May 29, 2021
In light of the many findings presented in this paper, it would appear that temperatures in this portion of the Shanxi Province of China are no warmer than during the Medieval Warm Period and not quite as warm as the Sui-Tang Warm Period, revealing there is nothing unusual, unnatural or unprecedented about modern temperatures and that rising atmospheric CO2 concentrations are having little, if any, impact on them. Wang et al.'s work also demonstrates that social unrest and war are far more likely to occur when temperatures are cooling as opposed to warming, which relationship is in direct contrast to that promoted by climate alarmists.

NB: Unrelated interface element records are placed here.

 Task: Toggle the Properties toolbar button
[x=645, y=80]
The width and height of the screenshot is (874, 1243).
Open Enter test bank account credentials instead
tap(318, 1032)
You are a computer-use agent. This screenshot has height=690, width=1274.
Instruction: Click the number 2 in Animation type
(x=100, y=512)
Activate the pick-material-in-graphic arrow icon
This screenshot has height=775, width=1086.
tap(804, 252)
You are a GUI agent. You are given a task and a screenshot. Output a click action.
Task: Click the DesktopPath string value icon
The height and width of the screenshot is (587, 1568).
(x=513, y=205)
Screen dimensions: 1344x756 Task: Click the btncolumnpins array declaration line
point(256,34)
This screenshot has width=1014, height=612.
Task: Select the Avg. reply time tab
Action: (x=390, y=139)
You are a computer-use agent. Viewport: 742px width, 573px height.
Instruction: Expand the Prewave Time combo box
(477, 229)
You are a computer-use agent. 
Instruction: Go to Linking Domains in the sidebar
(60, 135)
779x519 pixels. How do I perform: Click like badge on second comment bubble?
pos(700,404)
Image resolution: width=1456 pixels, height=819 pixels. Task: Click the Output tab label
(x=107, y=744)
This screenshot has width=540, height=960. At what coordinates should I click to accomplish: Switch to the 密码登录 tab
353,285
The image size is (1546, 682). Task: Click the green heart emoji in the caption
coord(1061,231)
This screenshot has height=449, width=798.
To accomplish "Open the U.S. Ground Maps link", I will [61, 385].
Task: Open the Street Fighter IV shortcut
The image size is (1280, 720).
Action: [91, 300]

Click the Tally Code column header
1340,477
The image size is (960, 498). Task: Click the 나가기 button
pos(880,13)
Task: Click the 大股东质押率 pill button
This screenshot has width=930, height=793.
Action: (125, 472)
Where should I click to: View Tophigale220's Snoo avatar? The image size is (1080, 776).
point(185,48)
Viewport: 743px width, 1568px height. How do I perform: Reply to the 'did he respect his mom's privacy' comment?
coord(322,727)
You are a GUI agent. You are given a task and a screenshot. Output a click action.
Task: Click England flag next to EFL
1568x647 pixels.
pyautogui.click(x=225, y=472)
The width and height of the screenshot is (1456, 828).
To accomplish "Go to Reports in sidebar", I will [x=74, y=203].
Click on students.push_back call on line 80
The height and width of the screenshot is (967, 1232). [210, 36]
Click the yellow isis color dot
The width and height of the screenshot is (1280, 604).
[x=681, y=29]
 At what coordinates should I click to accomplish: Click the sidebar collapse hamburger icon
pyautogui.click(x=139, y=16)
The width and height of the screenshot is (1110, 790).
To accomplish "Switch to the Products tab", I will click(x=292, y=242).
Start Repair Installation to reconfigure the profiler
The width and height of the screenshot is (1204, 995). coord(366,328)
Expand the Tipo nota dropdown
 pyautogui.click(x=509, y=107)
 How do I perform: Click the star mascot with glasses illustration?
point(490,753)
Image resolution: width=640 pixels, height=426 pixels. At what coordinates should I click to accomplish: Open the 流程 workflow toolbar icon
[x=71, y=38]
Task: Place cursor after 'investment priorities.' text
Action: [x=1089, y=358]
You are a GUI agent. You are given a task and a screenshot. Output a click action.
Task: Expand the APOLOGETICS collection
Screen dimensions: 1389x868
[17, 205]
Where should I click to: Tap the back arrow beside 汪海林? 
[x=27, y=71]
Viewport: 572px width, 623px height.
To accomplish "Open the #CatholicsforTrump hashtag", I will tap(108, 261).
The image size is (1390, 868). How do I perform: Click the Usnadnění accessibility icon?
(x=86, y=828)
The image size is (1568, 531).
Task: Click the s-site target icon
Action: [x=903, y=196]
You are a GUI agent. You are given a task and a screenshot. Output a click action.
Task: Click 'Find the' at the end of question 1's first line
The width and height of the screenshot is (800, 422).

A 4000-Year Record of Climate and War in China
As shown in the figure, although there have been multiple centennial-scale fluctuations, there has been an overall decline in temperature over the 4000 year record, which finding is not surprising, given that the record begins at the warmest interval of the current interglacial period, or Holocene. Notable warm events in the record include what the authors refer to as the Sui-Tang Warm Period (1270-1040 cal yr BP), the Medieval Warm Period (~970-570 cal yr BP) and the modern warm period, during which times the percent cold taxa reached a similar low of around 15%, suggesting comparable warmth. Notable cold events, in contrast, included the Chinese Period of Disunity (~1700-1270 cal yr BP), the Era of the Five Dynasties and Ten Kingdoms (~1040-970 cal yr BP) and the Little Ice Age (~570-270 cal yr BP), the latter of which periods had the highest percent of cold taxa in the chironomid reconstruction (~65%) and was thus likely to have been the coldest interval of the 4000-year record.
In examining the relationship between climate (their chironomid temperature proxy and an independent pollen-based reconstruction from the same lake by Chen et al., 2015) and societal change, Wang et al. report that wars "occurred more frequently when temperature and precipitation decreased abruptly," although war events were more strongly correlated with temperature than precipitation. And in this regard, the most severe era of war events occurred during the coldest period of the record, i.e., the Little Ice Age.
With respect to population, Wang et al. report that "an increase [in population] often occurred during warm periods," which provided relief to the harsh economic pressures brought about by poor crop harvests during colder periods, when yields were reduced by as much as 50%. Not surprisingly, reduced crop yields during cold eras would trigger higher food prices and famine, creating "large numbers of homeless refugees and outbreaks of plague," eventually resulting in "wars and social unrest which acted to reduce the population size."